Activity: Each line of the listing below should be restated word for word.

—————

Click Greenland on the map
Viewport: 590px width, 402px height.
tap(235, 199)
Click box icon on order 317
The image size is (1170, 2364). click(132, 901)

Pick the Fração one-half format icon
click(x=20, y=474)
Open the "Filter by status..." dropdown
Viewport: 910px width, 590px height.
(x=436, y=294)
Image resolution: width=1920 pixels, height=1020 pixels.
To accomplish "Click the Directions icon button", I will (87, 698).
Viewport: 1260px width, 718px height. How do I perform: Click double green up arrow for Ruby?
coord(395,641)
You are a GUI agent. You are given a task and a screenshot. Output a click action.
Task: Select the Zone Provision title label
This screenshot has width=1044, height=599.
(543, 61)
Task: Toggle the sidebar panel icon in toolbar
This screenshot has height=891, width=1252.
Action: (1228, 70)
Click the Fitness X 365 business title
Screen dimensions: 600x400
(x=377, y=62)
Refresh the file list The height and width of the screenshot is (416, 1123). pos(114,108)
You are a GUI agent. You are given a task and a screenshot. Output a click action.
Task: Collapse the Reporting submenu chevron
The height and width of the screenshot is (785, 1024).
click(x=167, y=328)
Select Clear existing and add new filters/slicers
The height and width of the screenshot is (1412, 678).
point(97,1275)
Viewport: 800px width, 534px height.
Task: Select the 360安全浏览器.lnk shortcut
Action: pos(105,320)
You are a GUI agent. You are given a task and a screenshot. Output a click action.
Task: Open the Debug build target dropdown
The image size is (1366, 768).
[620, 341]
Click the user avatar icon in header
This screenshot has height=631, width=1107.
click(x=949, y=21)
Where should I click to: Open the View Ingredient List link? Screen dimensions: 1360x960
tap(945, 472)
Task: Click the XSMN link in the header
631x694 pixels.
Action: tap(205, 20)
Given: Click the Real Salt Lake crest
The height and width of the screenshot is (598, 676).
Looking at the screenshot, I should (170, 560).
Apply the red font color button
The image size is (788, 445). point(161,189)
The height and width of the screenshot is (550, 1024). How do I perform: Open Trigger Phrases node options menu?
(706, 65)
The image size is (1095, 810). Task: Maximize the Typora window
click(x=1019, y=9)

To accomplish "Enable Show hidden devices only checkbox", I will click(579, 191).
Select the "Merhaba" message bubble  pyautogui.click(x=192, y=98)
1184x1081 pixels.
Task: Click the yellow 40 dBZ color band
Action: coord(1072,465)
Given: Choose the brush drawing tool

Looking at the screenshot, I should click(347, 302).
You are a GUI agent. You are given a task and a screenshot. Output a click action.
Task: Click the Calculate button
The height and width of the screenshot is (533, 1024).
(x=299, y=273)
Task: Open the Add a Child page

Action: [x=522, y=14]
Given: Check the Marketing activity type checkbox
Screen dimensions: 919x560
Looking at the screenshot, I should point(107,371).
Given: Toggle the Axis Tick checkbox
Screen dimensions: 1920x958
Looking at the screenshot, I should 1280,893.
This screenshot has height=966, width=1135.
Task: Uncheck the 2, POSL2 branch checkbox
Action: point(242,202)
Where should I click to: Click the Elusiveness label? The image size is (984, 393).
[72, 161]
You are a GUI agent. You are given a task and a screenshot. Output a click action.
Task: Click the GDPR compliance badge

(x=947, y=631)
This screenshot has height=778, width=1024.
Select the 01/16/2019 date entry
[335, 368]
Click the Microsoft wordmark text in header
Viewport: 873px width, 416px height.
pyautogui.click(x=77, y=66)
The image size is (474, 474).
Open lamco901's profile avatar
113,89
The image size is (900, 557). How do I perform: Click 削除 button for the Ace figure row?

—————

Response to this exercise:
Click Greenland on the map
Viewport: 590px width, 402px height.
tap(235, 199)
Click box icon on order 317
The image size is (1170, 2364). click(132, 901)

Pick the Fração one-half format icon
click(x=20, y=474)
Open the "Filter by status..." dropdown
Viewport: 910px width, 590px height.
(x=436, y=294)
Image resolution: width=1920 pixels, height=1020 pixels.
To accomplish "Click the Directions icon button", I will (87, 698).
Viewport: 1260px width, 718px height. How do I perform: Click double green up arrow for Ruby?
coord(395,641)
You are a GUI agent. You are given a task and a screenshot. Output a click action.
Task: Select the Zone Provision title label
This screenshot has width=1044, height=599.
(543, 61)
Task: Toggle the sidebar panel icon in toolbar
This screenshot has height=891, width=1252.
Action: (1228, 70)
Click the Fitness X 365 business title
Screen dimensions: 600x400
(x=377, y=62)
Refresh the file list The height and width of the screenshot is (416, 1123). pos(114,108)
You are a GUI agent. You are given a task and a screenshot. Output a click action.
Task: Collapse the Reporting submenu chevron
The height and width of the screenshot is (785, 1024).
click(x=167, y=328)
Select Clear existing and add new filters/slicers
The height and width of the screenshot is (1412, 678).
point(97,1275)
Viewport: 800px width, 534px height.
Task: Select the 360安全浏览器.lnk shortcut
Action: pos(105,320)
You are a GUI agent. You are given a task and a screenshot. Output a click action.
Task: Open the Debug build target dropdown
The image size is (1366, 768).
[620, 341]
Click the user avatar icon in header
This screenshot has height=631, width=1107.
click(x=949, y=21)
Where should I click to: Open the View Ingredient List link? Screen dimensions: 1360x960
tap(945, 472)
Task: Click the XSMN link in the header
631x694 pixels.
Action: tap(205, 20)
Given: Click the Real Salt Lake crest
The height and width of the screenshot is (598, 676).
Looking at the screenshot, I should (170, 560).
Apply the red font color button
The image size is (788, 445). point(161,189)
The height and width of the screenshot is (550, 1024). How do I perform: Open Trigger Phrases node options menu?
(706, 65)
The image size is (1095, 810). Task: Maximize the Typora window
click(x=1019, y=9)

To accomplish "Enable Show hidden devices only checkbox", I will click(579, 191).
Select the "Merhaba" message bubble  pyautogui.click(x=192, y=98)
1184x1081 pixels.
Task: Click the yellow 40 dBZ color band
Action: coord(1072,465)
Given: Choose the brush drawing tool

Looking at the screenshot, I should click(347, 302).
You are a GUI agent. You are given a task and a screenshot. Output a click action.
Task: Click the Calculate button
The height and width of the screenshot is (533, 1024).
(x=299, y=273)
Task: Open the Add a Child page

Action: [x=522, y=14]
Given: Check the Marketing activity type checkbox
Screen dimensions: 919x560
Looking at the screenshot, I should point(107,371).
Given: Toggle the Axis Tick checkbox
Screen dimensions: 1920x958
Looking at the screenshot, I should 1280,893.
This screenshot has height=966, width=1135.
Task: Uncheck the 2, POSL2 branch checkbox
Action: point(242,202)
Where should I click to: Click the Elusiveness label? The image size is (984, 393).
[72, 161]
You are a GUI agent. You are given a task and a screenshot. Output a click action.
Task: Click the GDPR compliance badge

(x=947, y=631)
This screenshot has height=778, width=1024.
Select the 01/16/2019 date entry
[335, 368]
Click the Microsoft wordmark text in header
Viewport: 873px width, 416px height.
pyautogui.click(x=77, y=66)
The image size is (474, 474).
Open lamco901's profile avatar
113,89
The image size is (900, 557). How do I perform: Click 削除 button for the Ace figure row?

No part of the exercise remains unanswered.